I'm reading Thich Nhat Hanh right now, someone described as the closest we have to a living Buddha in the present moment -- but THAT is the point. All we have is this present moment. We say when we get this degree we'll be happy. Then we say when we get this job that pays better we'll be happy. Then a house, then a nice car, and we keep putting off being happy, never really being alive in the present moment. Dasein not as something objective, but rooted in what it means to "be" and therefore subjective, metaphysical.
It's so damn hard...hell, I can't even clean my apartment and finish unpacking and I just got my lease renewal in the mail.

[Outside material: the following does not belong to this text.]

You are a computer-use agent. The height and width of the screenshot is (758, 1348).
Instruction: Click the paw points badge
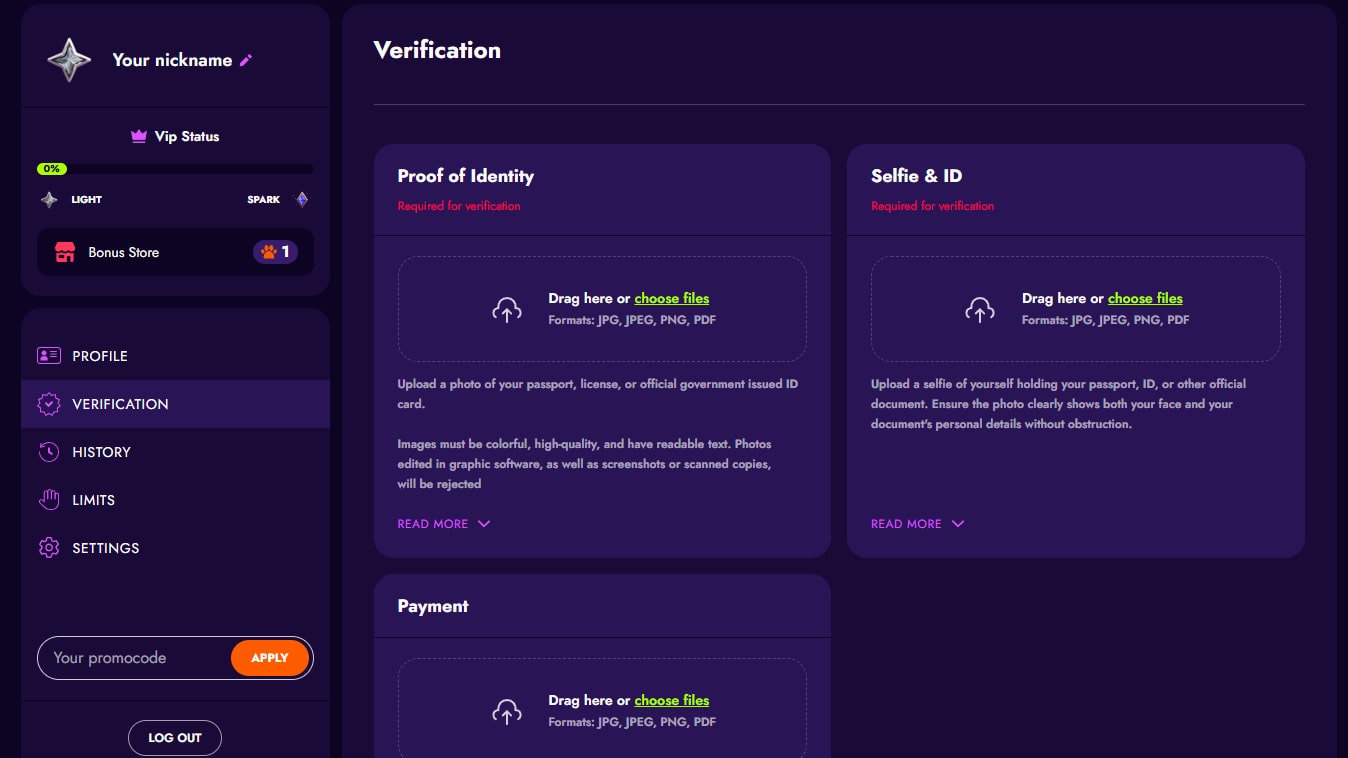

But the only thing you can count on is being alive this moment, and by the time you've read this that moment has irretrievably passed and we're on to yet another moment.
So, how do you want to live in this moment?
For me, I dunno ... that's why I pay my T ridiculous amounts of money and swallow eight pills a day minimum to alter my state of consciousness. It's why I'm studying classical guitar and it's why I look at the mess occupying the place I want my music space to be and feel terrified by it. It's why I practice Buddhist mediation and why I try to put aside the "sword I carry in my heart" so that I can become a convinced Quaker, and not one by association.
>
> Thanks for answering, though. Have I mentioned it's great to see you back?